In a move aimed at unifying factory-floor networks with the ones in corporate back offices, Cisco Systems Inc. last month unveiled a ruggedized line of switches based on IP and Ethernet. The Catalyst 2955 series is designed for use in factories and in utility, transportation and military settings, where temperatures, humidity, dust and vibrations are more extreme than they are in regular business environments, Cisco officials said. The devices are shipping now and are priced from US$2,100 to US$3,600. The 2955 series introduces the first rugged Ethernet switches developed by a major networking equipment vendor, said Harry Forbes, an analyst at ARC Advisory Group Inc. in Dedham, Mass.
Scaling the scanner heap
Alps Electric Co. Ltd. and Casio Computer Co. Ltd. have developed a small fingerprint scanner built into a short, thin cylinder for use in cellular telephones and other portable devices. The cylinder, six millimetres in diameter and 15 millimetres long, contains a sensor, light and lens. When users roll their fingers over the device, it can produce an eight-level monochrome fingerprint image at 600 dots per inch resolution, the two companies said in a joint statement. Hewlett-Packard Co. became the first manufacturer to add biometric identity checking to a mass-market consumer portable electronics device last year, when it built a small fingerprint scanner into its iPaq H5450 PDQ (personal digital assistant).

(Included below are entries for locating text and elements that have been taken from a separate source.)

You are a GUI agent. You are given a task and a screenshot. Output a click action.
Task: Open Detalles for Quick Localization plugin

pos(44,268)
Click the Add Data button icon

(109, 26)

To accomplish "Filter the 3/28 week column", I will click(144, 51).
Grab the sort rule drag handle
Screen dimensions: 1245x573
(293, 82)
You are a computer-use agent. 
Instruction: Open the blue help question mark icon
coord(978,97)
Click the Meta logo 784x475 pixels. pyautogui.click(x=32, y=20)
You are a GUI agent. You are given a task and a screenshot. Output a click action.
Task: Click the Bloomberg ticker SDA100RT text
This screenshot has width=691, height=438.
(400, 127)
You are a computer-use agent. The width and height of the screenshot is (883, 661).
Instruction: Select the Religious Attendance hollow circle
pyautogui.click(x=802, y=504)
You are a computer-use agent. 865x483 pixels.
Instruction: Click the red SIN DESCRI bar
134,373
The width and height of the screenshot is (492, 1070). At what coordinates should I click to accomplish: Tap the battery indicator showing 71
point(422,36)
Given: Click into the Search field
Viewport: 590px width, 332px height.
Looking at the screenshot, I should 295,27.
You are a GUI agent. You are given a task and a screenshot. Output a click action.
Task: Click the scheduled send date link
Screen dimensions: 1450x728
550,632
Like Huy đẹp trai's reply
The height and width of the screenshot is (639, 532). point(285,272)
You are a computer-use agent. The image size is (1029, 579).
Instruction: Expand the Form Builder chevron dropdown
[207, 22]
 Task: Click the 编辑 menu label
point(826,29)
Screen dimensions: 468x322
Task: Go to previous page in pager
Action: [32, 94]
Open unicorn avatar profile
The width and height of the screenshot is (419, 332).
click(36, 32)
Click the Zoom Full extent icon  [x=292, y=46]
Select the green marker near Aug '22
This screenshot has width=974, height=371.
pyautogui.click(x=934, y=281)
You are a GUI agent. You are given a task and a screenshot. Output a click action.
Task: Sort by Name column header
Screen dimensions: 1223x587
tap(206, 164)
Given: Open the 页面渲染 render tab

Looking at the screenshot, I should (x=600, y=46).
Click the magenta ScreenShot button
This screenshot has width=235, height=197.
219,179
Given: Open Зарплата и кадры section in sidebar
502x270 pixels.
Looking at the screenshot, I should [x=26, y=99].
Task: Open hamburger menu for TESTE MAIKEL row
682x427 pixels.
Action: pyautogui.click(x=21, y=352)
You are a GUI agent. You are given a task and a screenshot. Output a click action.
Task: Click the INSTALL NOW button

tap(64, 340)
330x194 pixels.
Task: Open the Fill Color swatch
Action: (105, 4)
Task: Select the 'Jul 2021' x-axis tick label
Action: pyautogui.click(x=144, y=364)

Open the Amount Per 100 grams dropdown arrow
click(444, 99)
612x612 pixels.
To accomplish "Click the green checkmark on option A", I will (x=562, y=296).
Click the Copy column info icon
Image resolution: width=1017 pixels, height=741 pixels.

IBM bolsters low-end server
IBM Corp. has pepped up the low-end server in its Unix line with the addition of one of the latest Power4 processors. IBM will start shipping the p630 server with a 1.45-GHz Power4+ immediately. The new chip is more powerful than the older, standard Power4 chip, which still sits in the high-end pSeries systems. The p630 is one of the pSeries systems that IBM offers with both of its own AIX version of Unix and the Linux operating system. Users can run Linux as the main operating system or in a partition on AIX. The system starts at US$19,025. www.ibm.com.